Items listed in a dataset
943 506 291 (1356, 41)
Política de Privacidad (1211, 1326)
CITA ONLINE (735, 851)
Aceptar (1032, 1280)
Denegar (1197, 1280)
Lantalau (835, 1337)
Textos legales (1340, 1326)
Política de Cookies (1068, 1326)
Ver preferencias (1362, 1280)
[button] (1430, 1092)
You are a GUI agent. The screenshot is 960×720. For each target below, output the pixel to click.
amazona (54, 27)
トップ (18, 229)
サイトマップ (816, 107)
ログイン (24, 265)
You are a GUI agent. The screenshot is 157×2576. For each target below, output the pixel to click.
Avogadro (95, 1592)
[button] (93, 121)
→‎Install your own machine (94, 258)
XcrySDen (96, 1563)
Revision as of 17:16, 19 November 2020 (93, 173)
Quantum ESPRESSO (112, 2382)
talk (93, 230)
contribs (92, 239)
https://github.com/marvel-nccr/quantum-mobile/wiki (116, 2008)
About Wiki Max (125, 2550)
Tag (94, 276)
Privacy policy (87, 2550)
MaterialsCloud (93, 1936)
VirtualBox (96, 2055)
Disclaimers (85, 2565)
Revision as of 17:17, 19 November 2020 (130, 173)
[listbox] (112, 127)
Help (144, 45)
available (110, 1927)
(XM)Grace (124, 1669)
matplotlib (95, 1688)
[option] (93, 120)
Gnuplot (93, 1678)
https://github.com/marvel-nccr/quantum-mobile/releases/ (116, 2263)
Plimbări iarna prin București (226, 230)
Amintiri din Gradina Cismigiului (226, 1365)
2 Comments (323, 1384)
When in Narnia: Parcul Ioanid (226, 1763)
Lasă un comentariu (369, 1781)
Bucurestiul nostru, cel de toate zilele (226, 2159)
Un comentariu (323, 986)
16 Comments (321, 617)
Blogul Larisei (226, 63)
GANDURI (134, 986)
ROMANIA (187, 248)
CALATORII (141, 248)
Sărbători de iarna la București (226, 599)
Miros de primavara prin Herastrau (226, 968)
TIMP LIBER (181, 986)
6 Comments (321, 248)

Directive —
Starting with the row that contains "(XM)Grace (124, 1669)" and going on through the last row, scale the click coordinates by 0.5. Write each of those rows out again with its text unchanged and both coordinates halved, rounding to whole numbers with halves going up.

Answer to the problem —
(XM)Grace (62, 835)
matplotlib (48, 844)
[option] (47, 60)
Gnuplot (47, 839)
https://github.com/marvel-nccr/quantum-mobile/releases/ (58, 1132)
Plimbări iarna prin București (113, 115)
Amintiri din Gradina Cismigiului (113, 683)
2 Comments (162, 692)
When in Narnia: Parcul Ioanid (113, 882)
Lasă un comentariu (185, 891)
Bucurestiul nostru, cel de toate zilele (113, 1080)
Un comentariu (162, 493)
16 Comments (161, 309)
Blogul Larisei (113, 32)
GANDURI (67, 493)
ROMANIA (94, 124)
CALATORII (71, 124)
Sărbători de iarna la București (113, 300)
Miros de primavara prin Herastrau (113, 484)
TIMP LIBER (91, 493)
6 Comments (161, 124)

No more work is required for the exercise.